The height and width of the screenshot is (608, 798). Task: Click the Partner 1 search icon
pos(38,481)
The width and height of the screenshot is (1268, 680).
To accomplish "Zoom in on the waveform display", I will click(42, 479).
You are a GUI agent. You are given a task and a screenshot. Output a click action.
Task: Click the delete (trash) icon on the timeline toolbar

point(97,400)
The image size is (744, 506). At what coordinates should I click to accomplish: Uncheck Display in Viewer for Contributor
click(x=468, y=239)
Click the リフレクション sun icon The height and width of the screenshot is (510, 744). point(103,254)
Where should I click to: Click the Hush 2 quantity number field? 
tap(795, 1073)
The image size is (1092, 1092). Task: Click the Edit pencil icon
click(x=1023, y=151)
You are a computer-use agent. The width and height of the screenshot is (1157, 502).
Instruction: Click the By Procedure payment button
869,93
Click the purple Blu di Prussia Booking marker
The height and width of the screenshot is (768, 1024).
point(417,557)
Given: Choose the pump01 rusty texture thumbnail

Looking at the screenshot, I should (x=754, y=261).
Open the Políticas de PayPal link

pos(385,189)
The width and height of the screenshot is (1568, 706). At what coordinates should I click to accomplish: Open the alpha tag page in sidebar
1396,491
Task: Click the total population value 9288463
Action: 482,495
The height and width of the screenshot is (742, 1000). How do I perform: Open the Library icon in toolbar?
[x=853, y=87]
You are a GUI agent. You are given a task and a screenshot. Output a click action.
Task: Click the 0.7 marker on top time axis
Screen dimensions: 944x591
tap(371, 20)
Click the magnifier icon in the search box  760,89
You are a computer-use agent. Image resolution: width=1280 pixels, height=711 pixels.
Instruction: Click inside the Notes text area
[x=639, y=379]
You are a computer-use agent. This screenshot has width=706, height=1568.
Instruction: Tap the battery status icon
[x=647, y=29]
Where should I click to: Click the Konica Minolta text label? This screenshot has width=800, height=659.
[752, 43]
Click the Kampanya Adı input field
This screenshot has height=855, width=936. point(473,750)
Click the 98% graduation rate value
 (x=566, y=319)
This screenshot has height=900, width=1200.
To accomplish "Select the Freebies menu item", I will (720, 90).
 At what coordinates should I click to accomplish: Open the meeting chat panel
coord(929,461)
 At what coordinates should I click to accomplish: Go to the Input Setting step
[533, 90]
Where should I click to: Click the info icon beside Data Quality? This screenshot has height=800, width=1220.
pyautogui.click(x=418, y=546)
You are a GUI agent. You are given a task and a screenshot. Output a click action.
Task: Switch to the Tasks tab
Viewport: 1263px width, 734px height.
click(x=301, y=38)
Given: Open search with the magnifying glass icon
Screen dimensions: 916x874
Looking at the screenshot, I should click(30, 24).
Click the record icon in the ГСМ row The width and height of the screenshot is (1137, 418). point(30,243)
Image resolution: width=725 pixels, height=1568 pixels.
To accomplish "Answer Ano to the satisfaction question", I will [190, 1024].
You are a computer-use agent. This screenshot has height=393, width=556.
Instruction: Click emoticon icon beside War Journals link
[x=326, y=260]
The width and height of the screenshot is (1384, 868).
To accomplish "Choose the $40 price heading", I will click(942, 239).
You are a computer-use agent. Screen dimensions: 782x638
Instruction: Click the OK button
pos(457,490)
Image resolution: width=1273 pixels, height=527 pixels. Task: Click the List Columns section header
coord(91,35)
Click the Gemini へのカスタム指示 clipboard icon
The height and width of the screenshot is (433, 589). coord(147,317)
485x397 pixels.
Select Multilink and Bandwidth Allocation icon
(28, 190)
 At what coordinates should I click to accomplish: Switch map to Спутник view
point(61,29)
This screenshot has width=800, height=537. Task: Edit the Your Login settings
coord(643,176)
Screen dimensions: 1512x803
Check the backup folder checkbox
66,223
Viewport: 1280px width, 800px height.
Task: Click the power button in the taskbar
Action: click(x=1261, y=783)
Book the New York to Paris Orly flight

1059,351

────

• YOUR OBJECTIVE: The records above should be restated word for word, please.

• SOLUTION TO THE EXERCISE:
The height and width of the screenshot is (608, 798). Task: Click the Partner 1 search icon
pos(38,481)
The width and height of the screenshot is (1268, 680).
To accomplish "Zoom in on the waveform display", I will click(42, 479).
You are a GUI agent. You are given a task and a screenshot. Output a click action.
Task: Click the delete (trash) icon on the timeline toolbar

point(97,400)
The image size is (744, 506). At what coordinates should I click to accomplish: Uncheck Display in Viewer for Contributor
click(x=468, y=239)
Click the リフレクション sun icon The height and width of the screenshot is (510, 744). point(103,254)
Where should I click to: Click the Hush 2 quantity number field? 
tap(795, 1073)
The image size is (1092, 1092). Task: Click the Edit pencil icon
click(x=1023, y=151)
You are a computer-use agent. The width and height of the screenshot is (1157, 502).
Instruction: Click the By Procedure payment button
869,93
Click the purple Blu di Prussia Booking marker
The height and width of the screenshot is (768, 1024).
point(417,557)
Given: Choose the pump01 rusty texture thumbnail

Looking at the screenshot, I should (x=754, y=261).
Open the Políticas de PayPal link

pos(385,189)
The width and height of the screenshot is (1568, 706). At what coordinates should I click to accomplish: Open the alpha tag page in sidebar
1396,491
Task: Click the total population value 9288463
Action: 482,495
The height and width of the screenshot is (742, 1000). How do I perform: Open the Library icon in toolbar?
[x=853, y=87]
You are a GUI agent. You are given a task and a screenshot. Output a click action.
Task: Click the 0.7 marker on top time axis
Screen dimensions: 944x591
tap(371, 20)
Click the magnifier icon in the search box  760,89
You are a computer-use agent. Image resolution: width=1280 pixels, height=711 pixels.
Instruction: Click inside the Notes text area
[x=639, y=379]
You are a computer-use agent. This screenshot has width=706, height=1568.
Instruction: Tap the battery status icon
[x=647, y=29]
Where should I click to: Click the Konica Minolta text label? This screenshot has width=800, height=659.
[752, 43]
Click the Kampanya Adı input field
This screenshot has height=855, width=936. point(473,750)
Click the 98% graduation rate value
 (x=566, y=319)
This screenshot has height=900, width=1200.
To accomplish "Select the Freebies menu item", I will (720, 90).
 At what coordinates should I click to accomplish: Open the meeting chat panel
coord(929,461)
 At what coordinates should I click to accomplish: Go to the Input Setting step
[533, 90]
Where should I click to: Click the info icon beside Data Quality? This screenshot has height=800, width=1220.
pyautogui.click(x=418, y=546)
You are a GUI agent. You are given a task and a screenshot. Output a click action.
Task: Switch to the Tasks tab
Viewport: 1263px width, 734px height.
click(x=301, y=38)
Given: Open search with the magnifying glass icon
Screen dimensions: 916x874
Looking at the screenshot, I should click(30, 24).
Click the record icon in the ГСМ row The width and height of the screenshot is (1137, 418). point(30,243)
Image resolution: width=725 pixels, height=1568 pixels.
To accomplish "Answer Ano to the satisfaction question", I will [190, 1024].
You are a computer-use agent. This screenshot has height=393, width=556.
Instruction: Click emoticon icon beside War Journals link
[x=326, y=260]
The width and height of the screenshot is (1384, 868).
To accomplish "Choose the $40 price heading", I will click(942, 239).
You are a computer-use agent. Screen dimensions: 782x638
Instruction: Click the OK button
pos(457,490)
Image resolution: width=1273 pixels, height=527 pixels. Task: Click the List Columns section header
coord(91,35)
Click the Gemini へのカスタム指示 clipboard icon
The height and width of the screenshot is (433, 589). coord(147,317)
485x397 pixels.
Select Multilink and Bandwidth Allocation icon
(28, 190)
 At what coordinates should I click to accomplish: Switch map to Спутник view
point(61,29)
This screenshot has width=800, height=537. Task: Edit the Your Login settings
coord(643,176)
Screen dimensions: 1512x803
Check the backup folder checkbox
66,223
Viewport: 1280px width, 800px height.
Task: Click the power button in the taskbar
Action: click(x=1261, y=783)
Book the New York to Paris Orly flight

1059,351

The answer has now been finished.